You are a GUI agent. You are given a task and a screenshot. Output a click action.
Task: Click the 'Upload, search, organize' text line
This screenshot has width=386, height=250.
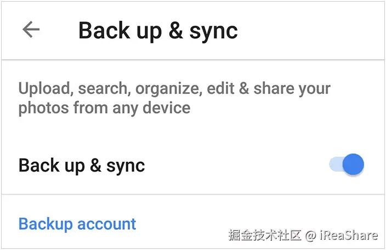(174, 88)
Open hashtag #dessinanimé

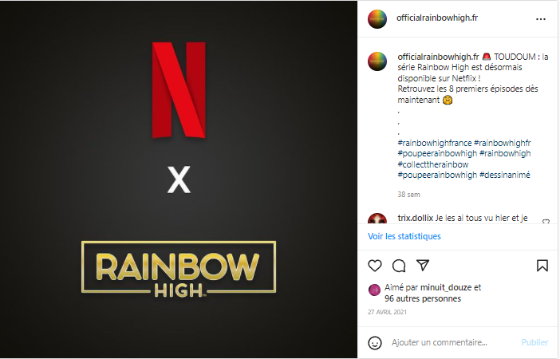point(505,175)
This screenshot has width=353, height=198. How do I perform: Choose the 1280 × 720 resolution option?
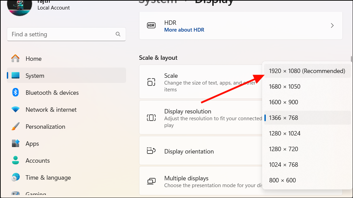[x=285, y=149]
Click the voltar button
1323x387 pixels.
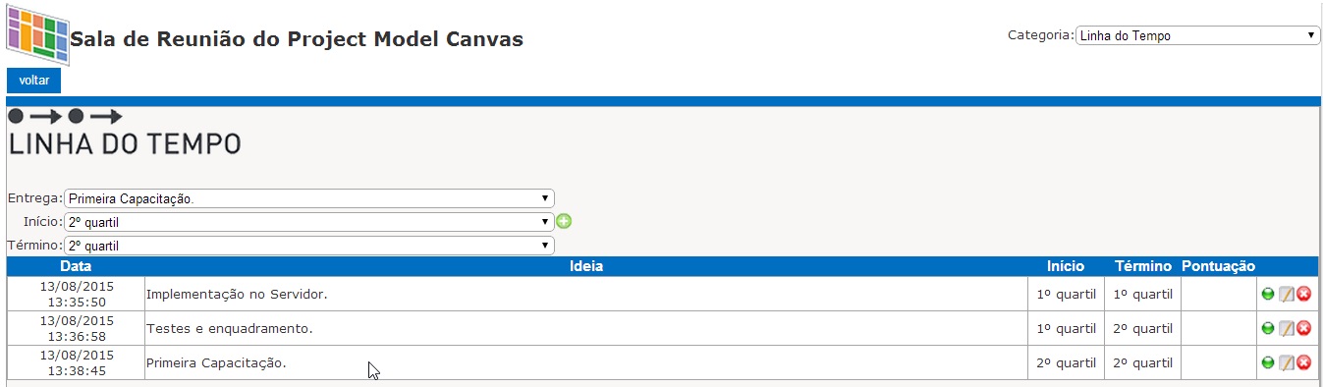tap(34, 81)
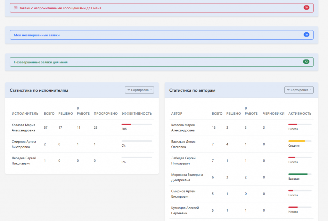
Task: Click the Черновики column header
Action: (x=274, y=114)
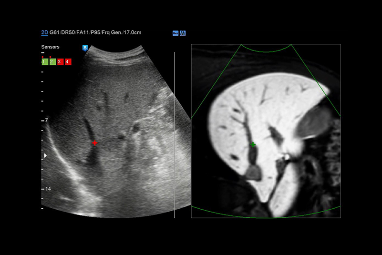The image size is (382, 255).
Task: Click the 14 cm mark on depth scale
Action: coord(47,189)
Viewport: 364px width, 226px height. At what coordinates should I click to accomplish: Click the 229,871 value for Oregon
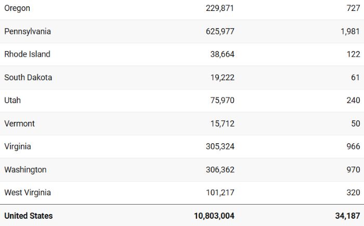click(220, 8)
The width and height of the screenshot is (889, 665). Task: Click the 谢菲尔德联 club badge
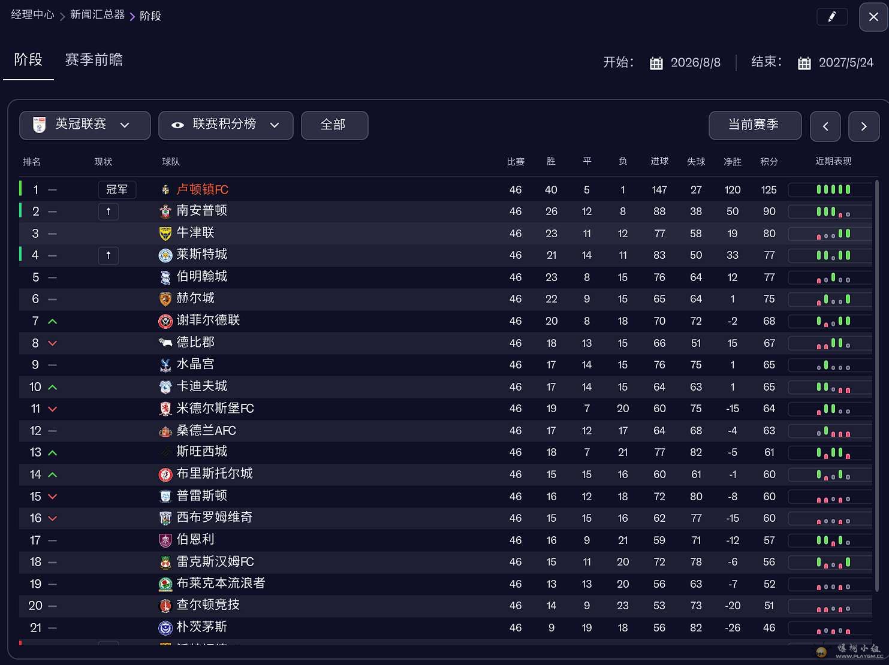pyautogui.click(x=165, y=321)
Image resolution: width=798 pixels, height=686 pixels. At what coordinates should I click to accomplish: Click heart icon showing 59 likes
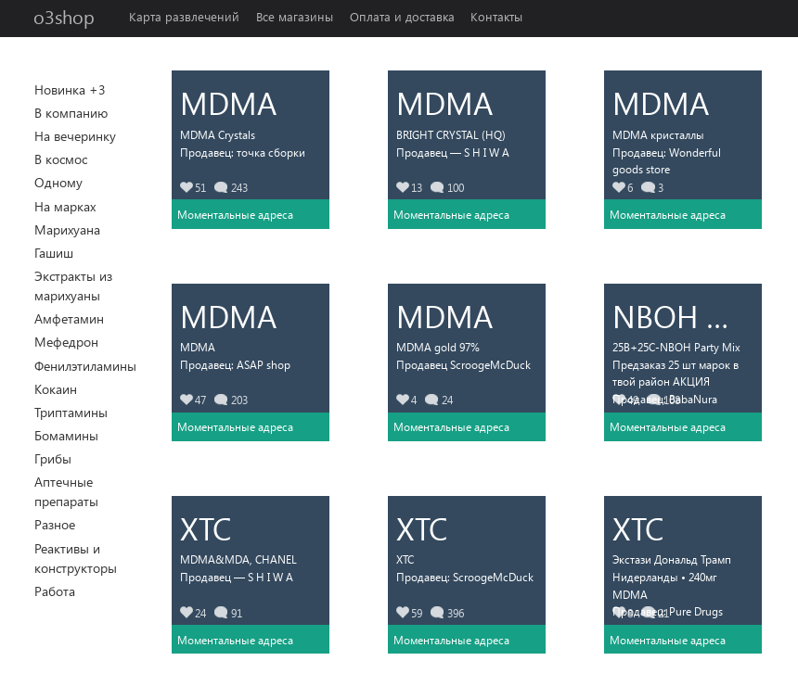tap(403, 613)
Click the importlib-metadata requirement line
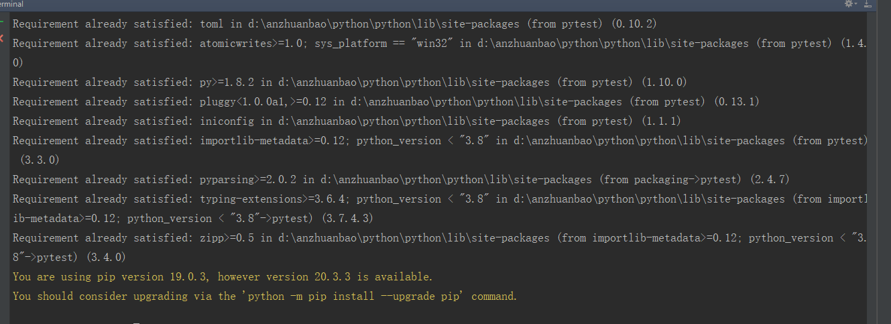The width and height of the screenshot is (891, 324). [440, 150]
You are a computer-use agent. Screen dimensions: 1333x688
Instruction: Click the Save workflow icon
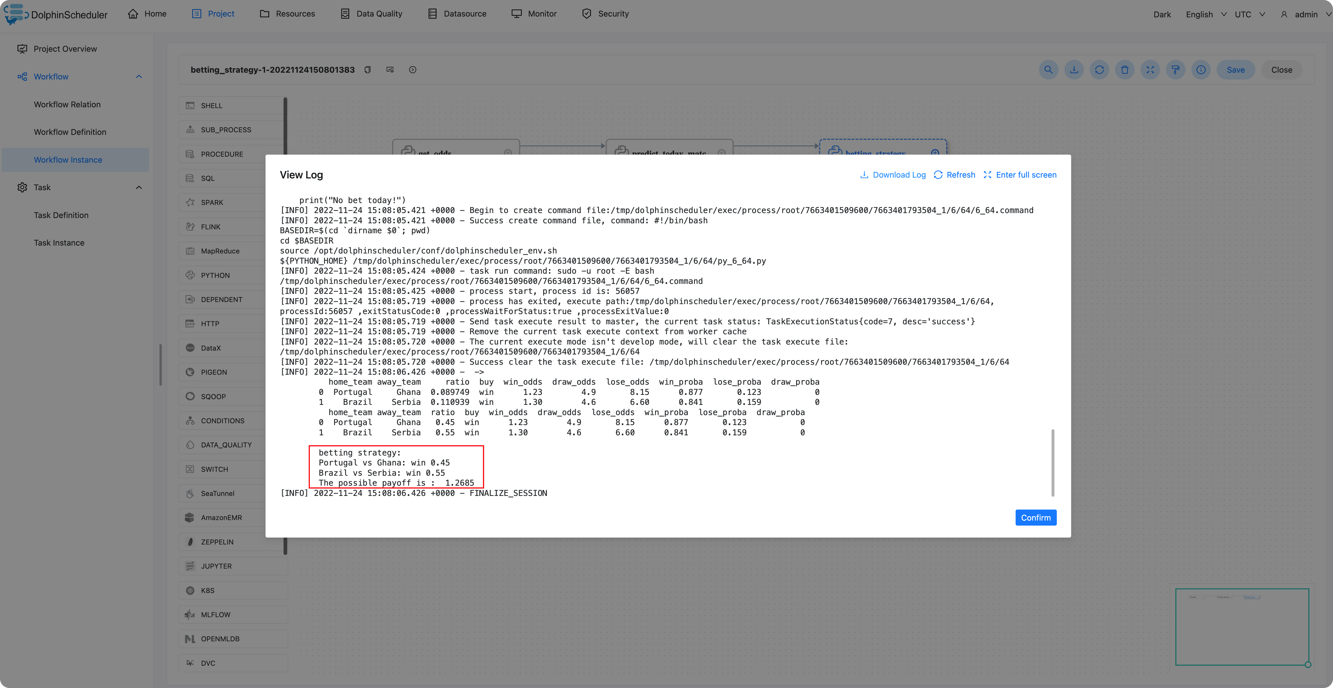pyautogui.click(x=1236, y=69)
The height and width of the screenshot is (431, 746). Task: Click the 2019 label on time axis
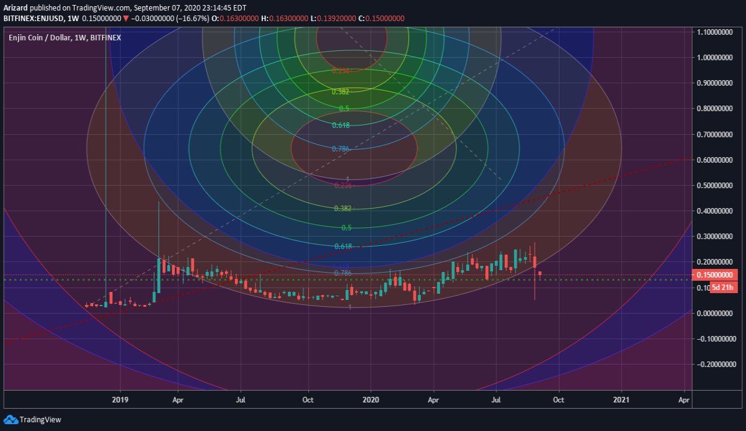[120, 400]
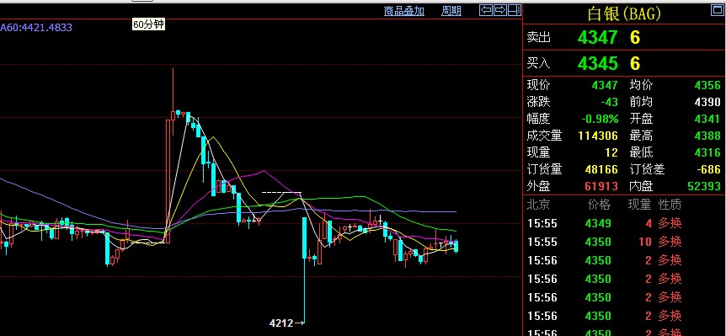The width and height of the screenshot is (726, 336).
Task: Click the first 15:55 trade row at 4349
Action: point(624,223)
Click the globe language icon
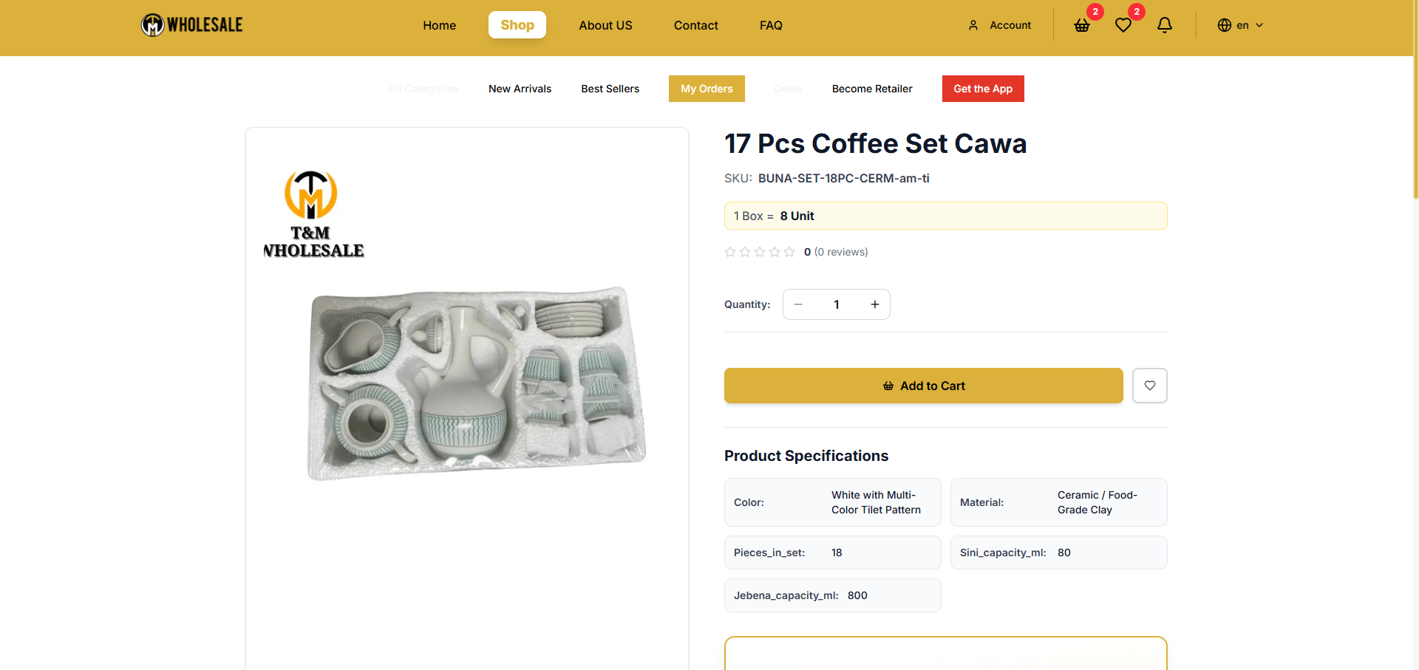Screen dimensions: 1419x670 [1224, 25]
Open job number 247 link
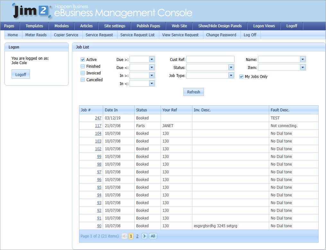Image resolution: width=326 pixels, height=250 pixels. 98,118
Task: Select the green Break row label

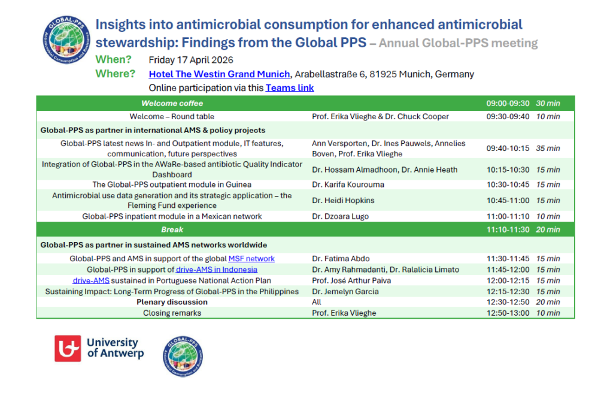Action: click(172, 229)
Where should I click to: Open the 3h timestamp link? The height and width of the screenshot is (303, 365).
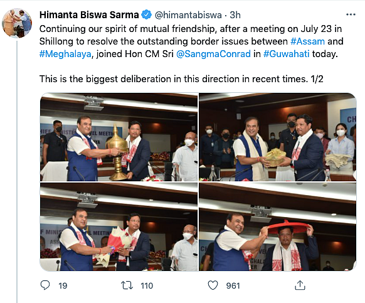coord(235,15)
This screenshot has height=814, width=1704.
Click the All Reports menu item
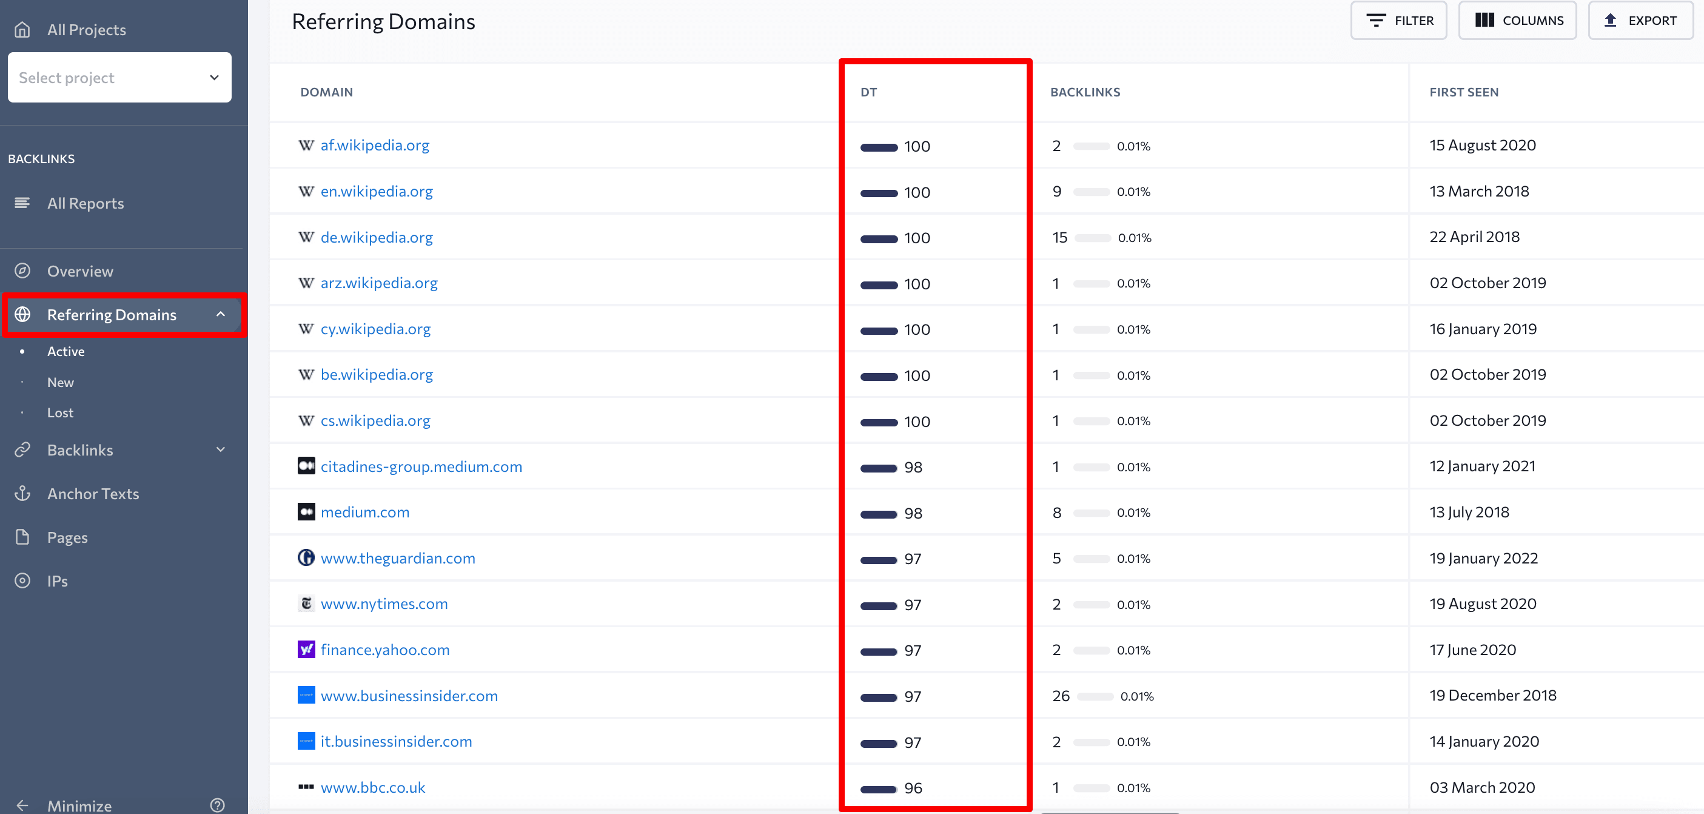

§ EXERCISE INSTRUCTIONS
Here the job is to print the data above exactly, except for any pictures.

§ RESPONSE
You are a GUI agent. You are given a task and a screenshot. Output a click action.
Task: Click the 'Upload, search, organize' text line
This screenshot has width=386, height=250.
(174, 88)
Open hashtag #dessinanimé

point(505,175)
This screenshot has width=353, height=198. How do I perform: Choose the 1280 × 720 resolution option?
[x=285, y=149]
Click the voltar button
1323x387 pixels.
tap(34, 81)
Task: Click the Черновики column header
Action: (x=274, y=114)
The image size is (382, 255).
Task: Click the 14 cm mark on depth scale
Action: coord(47,189)
Viewport: 364px width, 226px height. At what coordinates should I click to accomplish: Click the 229,871 value for Oregon
click(220, 8)
The width and height of the screenshot is (889, 665). Task: Click the 谢菲尔德联 club badge
pyautogui.click(x=165, y=321)
Image resolution: width=798 pixels, height=686 pixels. At what coordinates should I click to accomplish: Click heart icon showing 59 likes
tap(403, 613)
Click the importlib-metadata requirement line
The width and height of the screenshot is (891, 324). [440, 150]
You are a computer-use agent. Screen dimensions: 1333x688
Instruction: Click the Save workflow icon
pyautogui.click(x=1236, y=69)
The height and width of the screenshot is (431, 746). Task: Click the 2019 label on time axis
[120, 400]
The width and height of the screenshot is (726, 336).
Task: Click the first 15:55 trade row at 4349
Action: point(624,223)
Click the globe language icon
Screen dimensions: 1419x670 [1224, 25]
Open job number 247 link
Image resolution: width=326 pixels, height=250 pixels. 98,118
Task: Select the green Break row label

Action: click(172, 229)
Where should I click to: Open the 3h timestamp link? The height and width of the screenshot is (303, 365).
coord(235,15)
This screenshot has height=814, width=1704.
Click the All Reports menu item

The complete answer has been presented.